Problem statement: Rewrite the records as a numbered list, beginning at the start and ending at the line that contains "consultant-role: Our medical". Skip blank lines and leave out the pictures.

Collection entries:

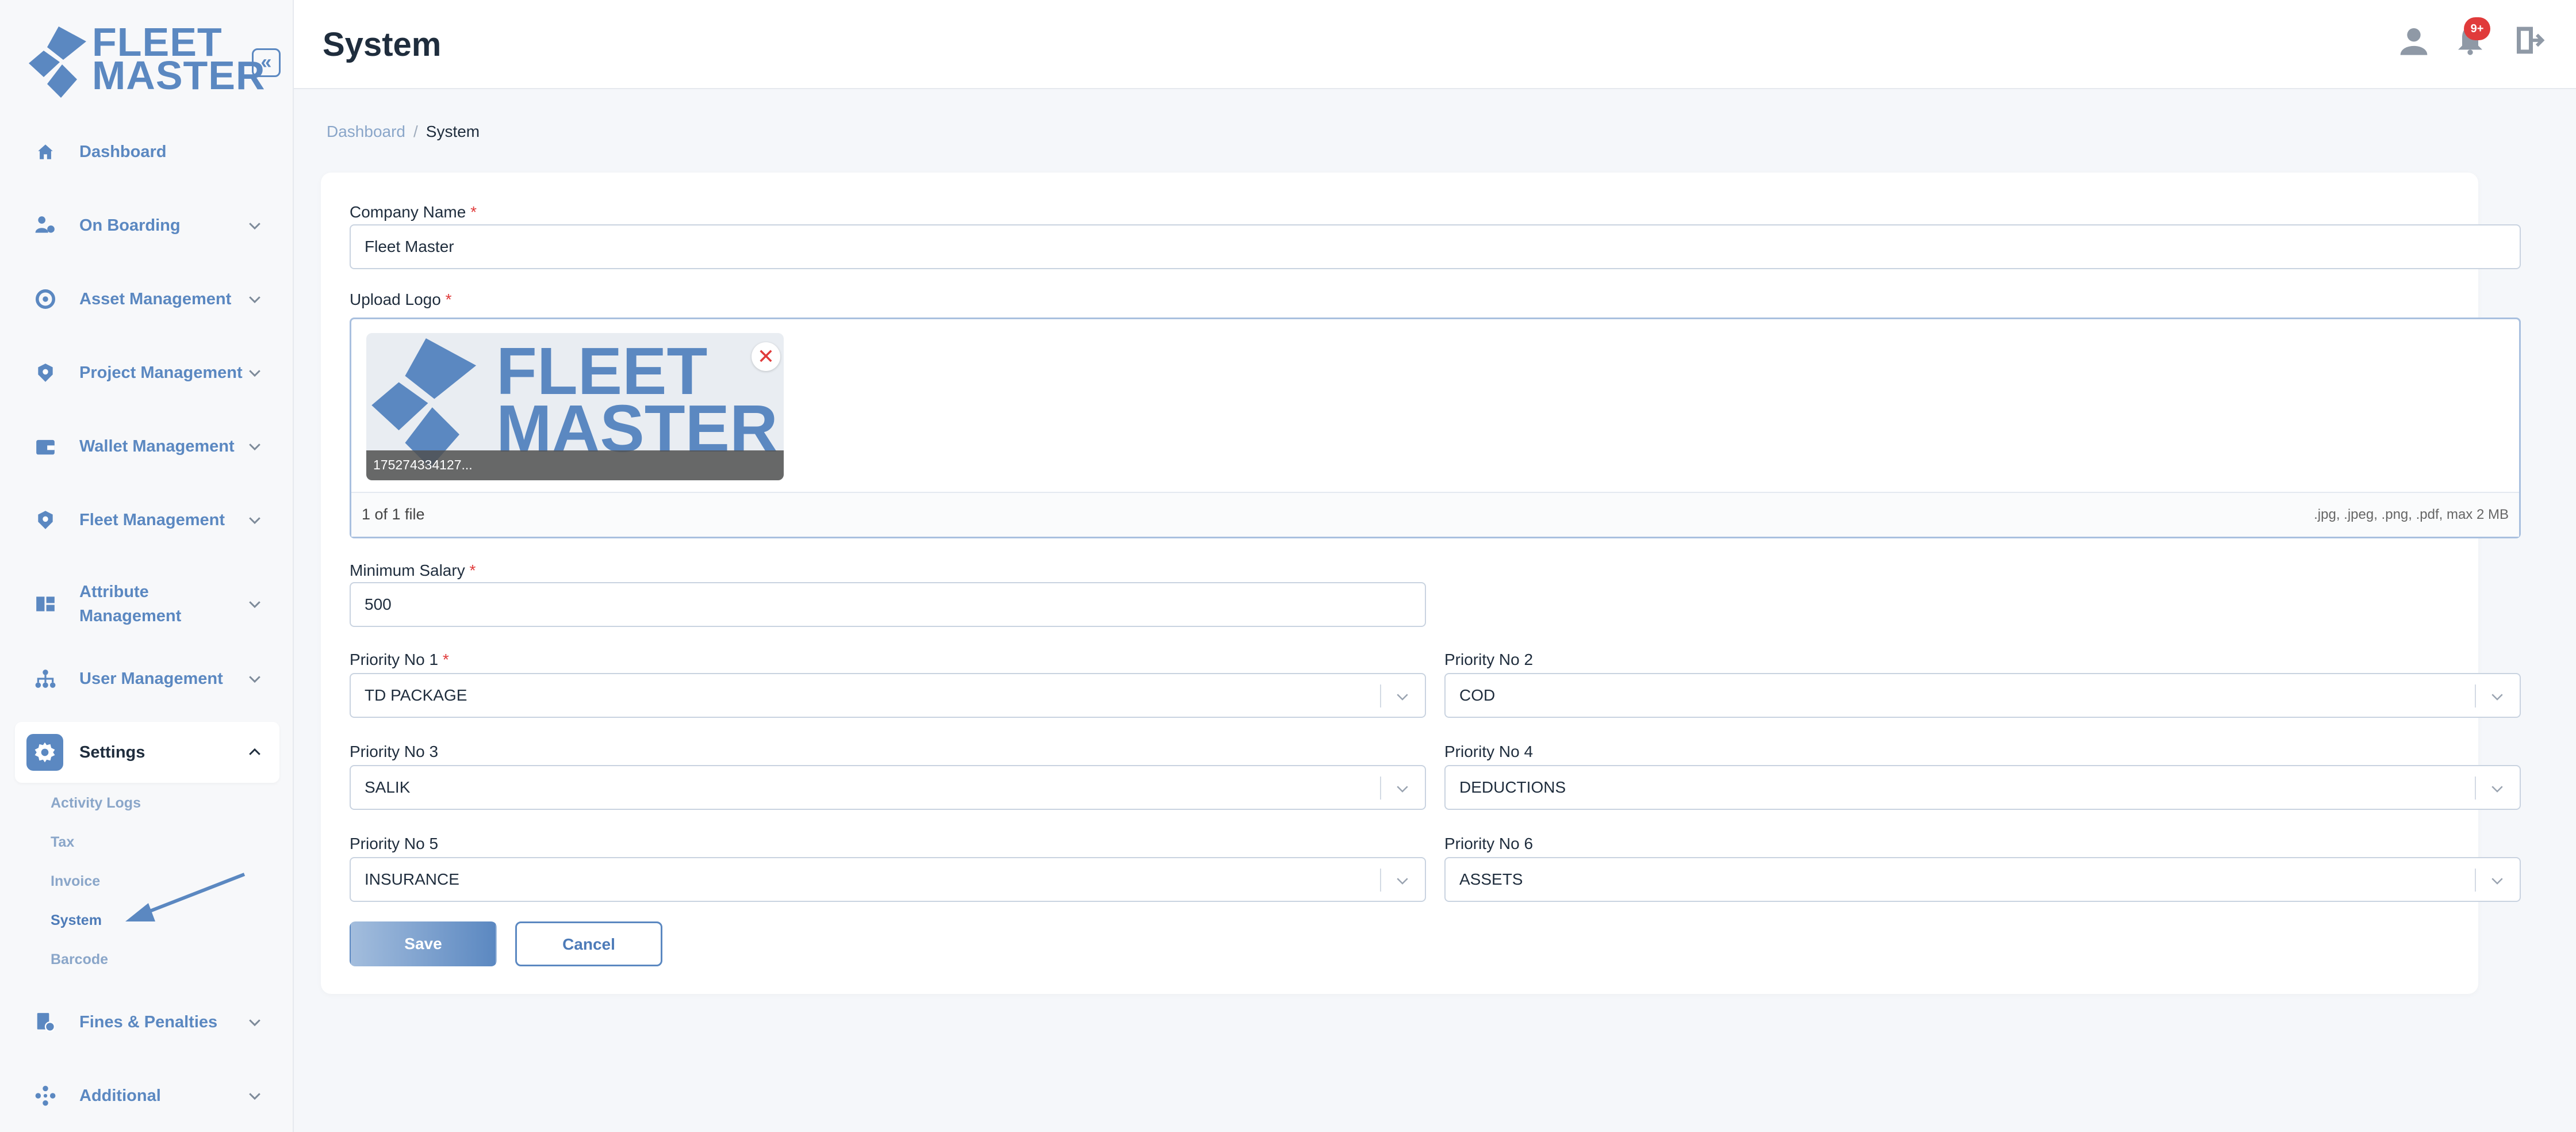 This screenshot has height=1132, width=2576. I want to click on upload-file-hint: .jpg, .jpeg, .png, .pdf, max 2 MB, so click(2412, 514).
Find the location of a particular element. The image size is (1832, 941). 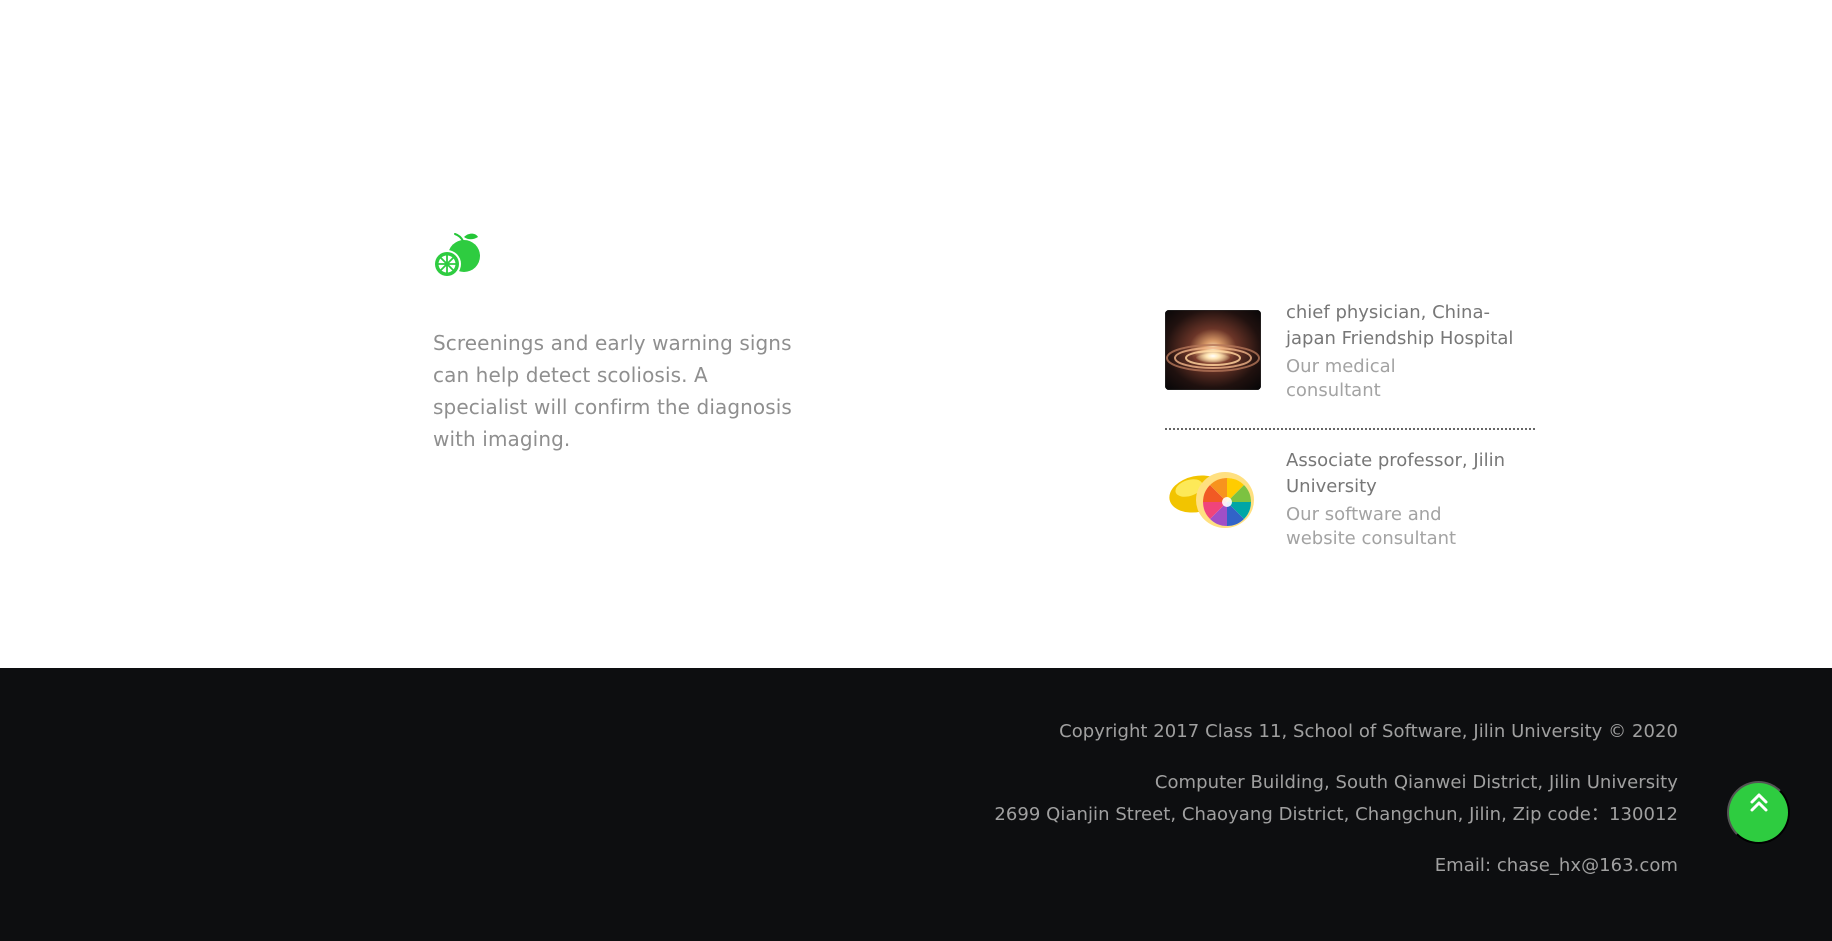

consultant-role: Our medical consultant is located at coordinates (1341, 378).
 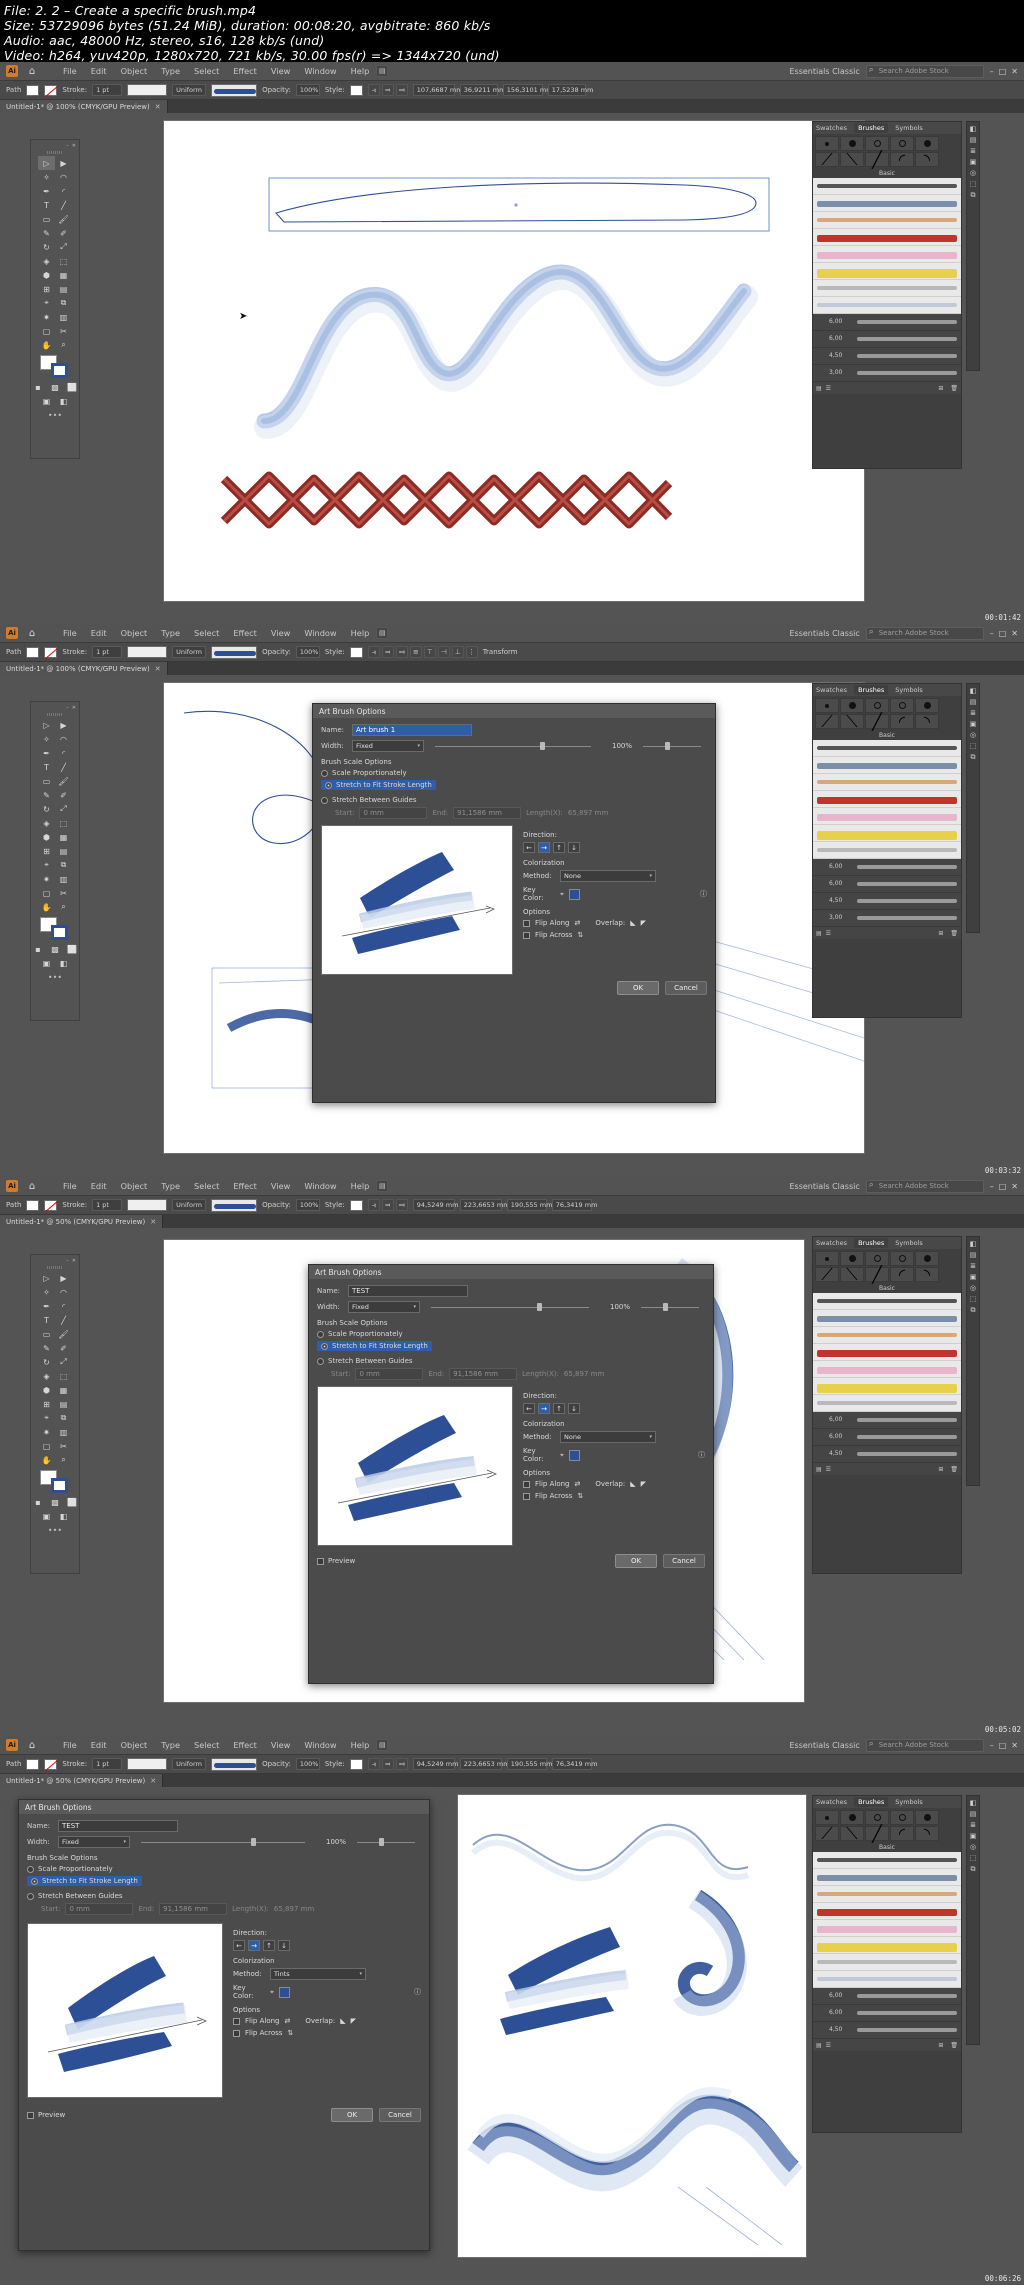 What do you see at coordinates (134, 1186) in the screenshot?
I see `menu-object: Object` at bounding box center [134, 1186].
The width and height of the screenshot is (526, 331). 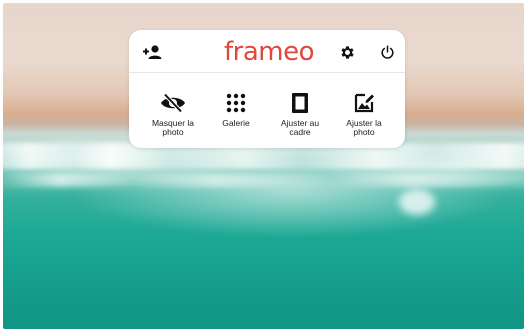 I want to click on grid-icon, so click(x=236, y=103).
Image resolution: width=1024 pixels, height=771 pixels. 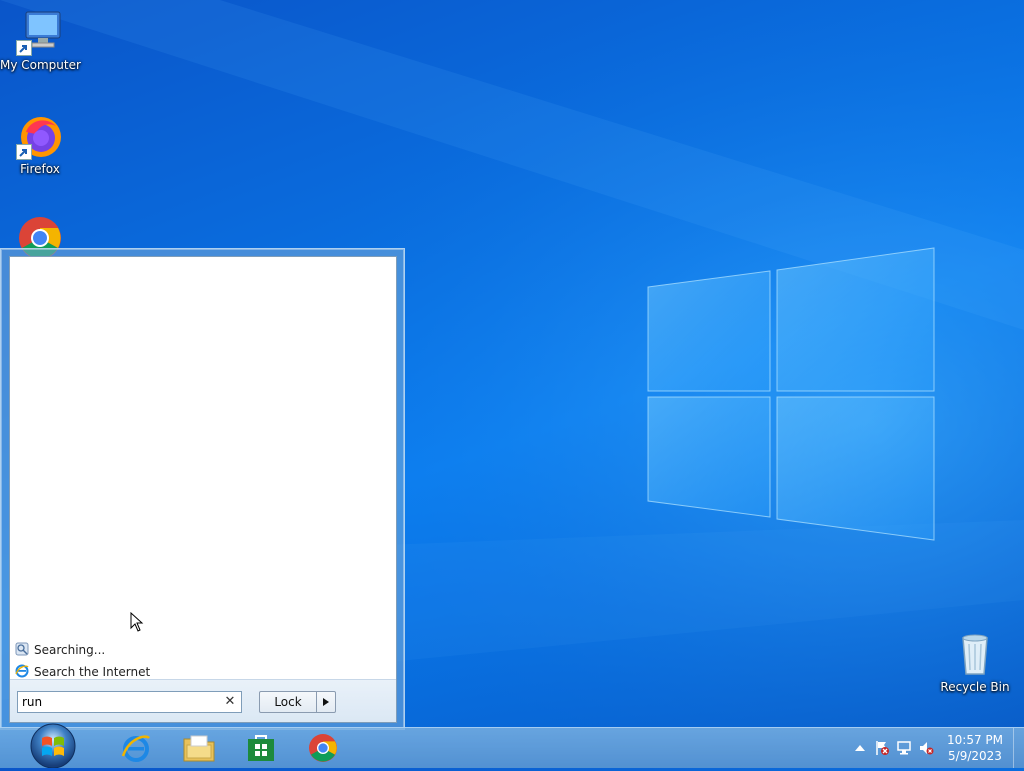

Result of the exercise:
1.  This screenshot has height=1132, width=2576. I want to click on upload-file-hint: .jpg, .jpeg, .png, .pdf, max 2 MB, so click(2412, 514).
2. Find the location of a particular element. The image size is (1832, 941). 
3. consultant-role: Our medical consultant is located at coordinates (1341, 378).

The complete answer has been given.